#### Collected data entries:

================

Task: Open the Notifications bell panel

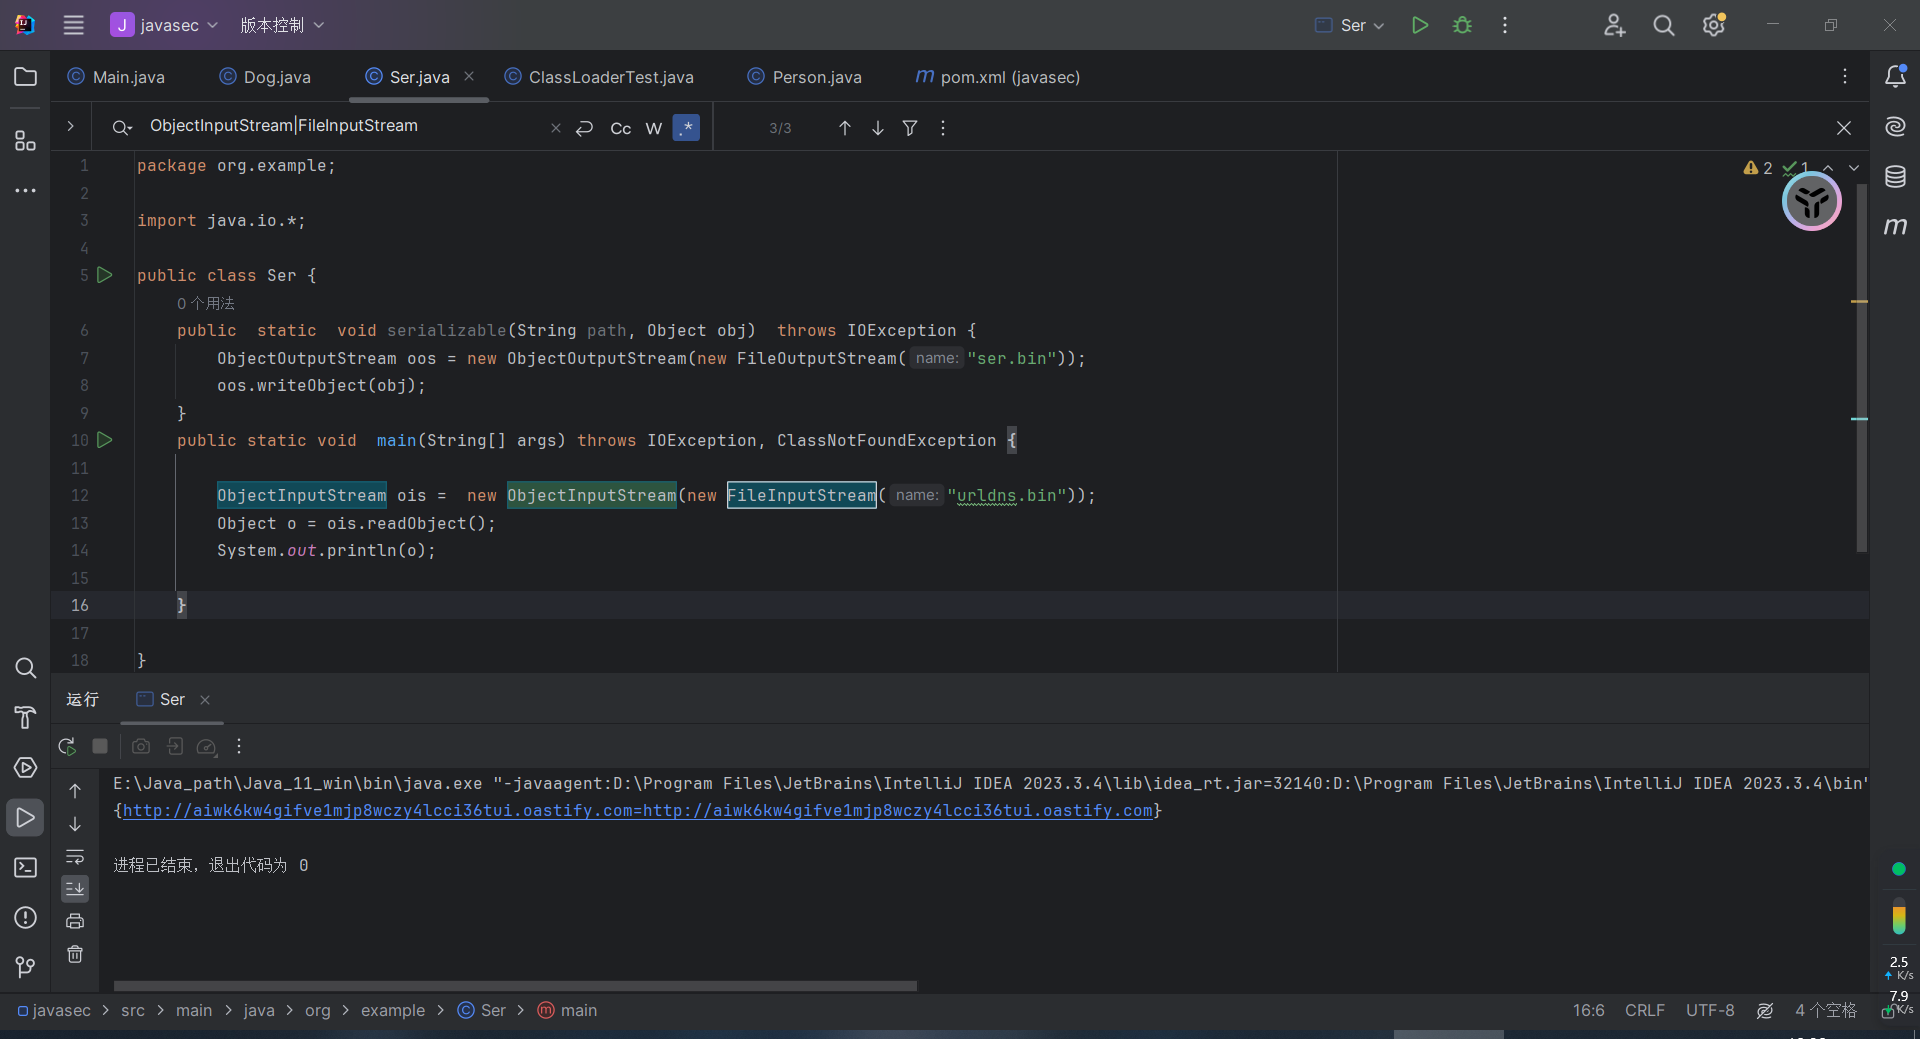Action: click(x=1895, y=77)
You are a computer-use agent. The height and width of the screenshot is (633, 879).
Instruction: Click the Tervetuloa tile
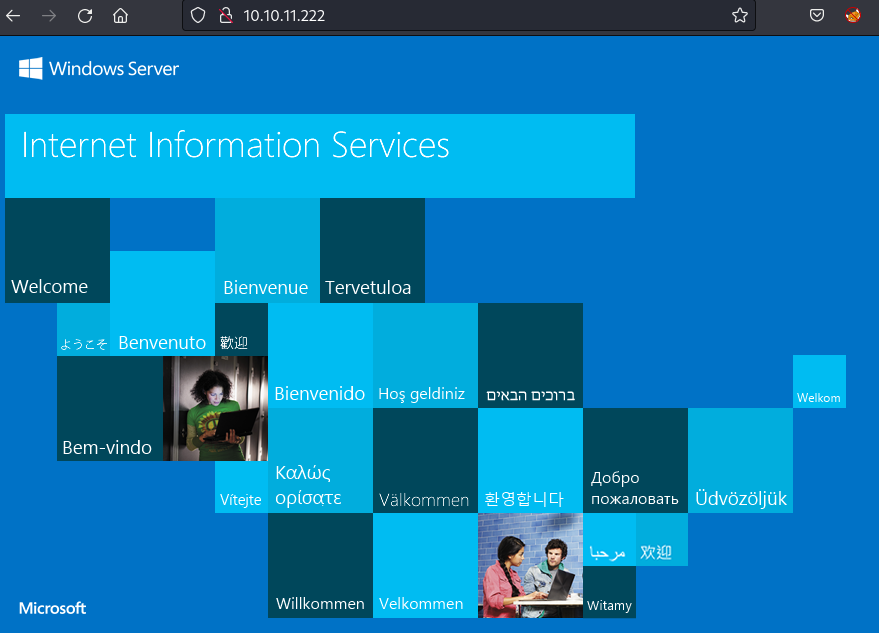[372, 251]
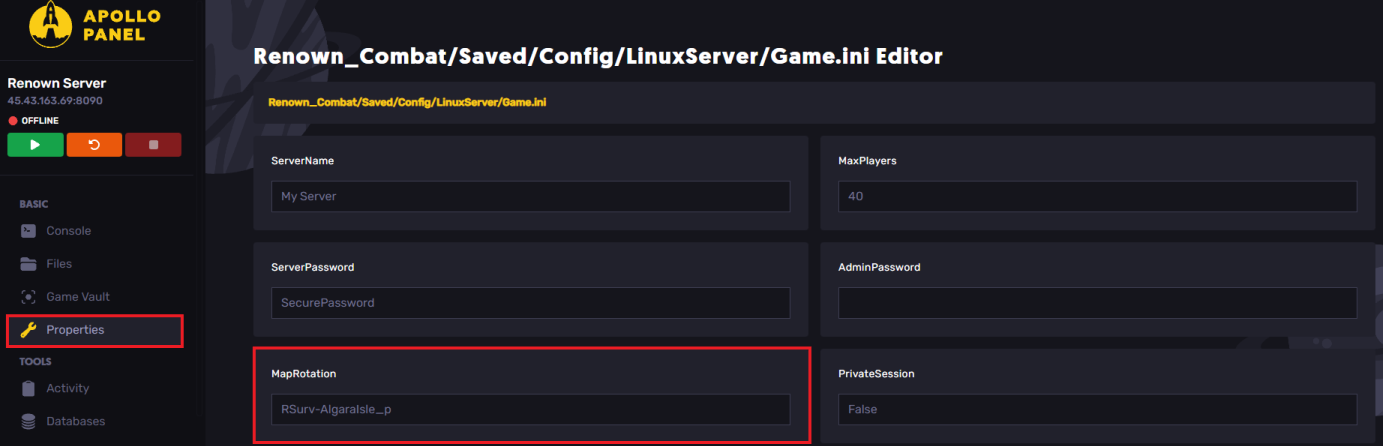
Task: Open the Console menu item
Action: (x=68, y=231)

================

A complete and exact copy of the records is required. Exclude the pictures.

Task: Open the Notifications bell panel

Action: click(x=1895, y=77)
You are a computer-use agent. The height and width of the screenshot is (633, 879).
Instruction: Click the Tervetuloa tile
[372, 251]
Task: Open the Console menu item
Action: (x=68, y=231)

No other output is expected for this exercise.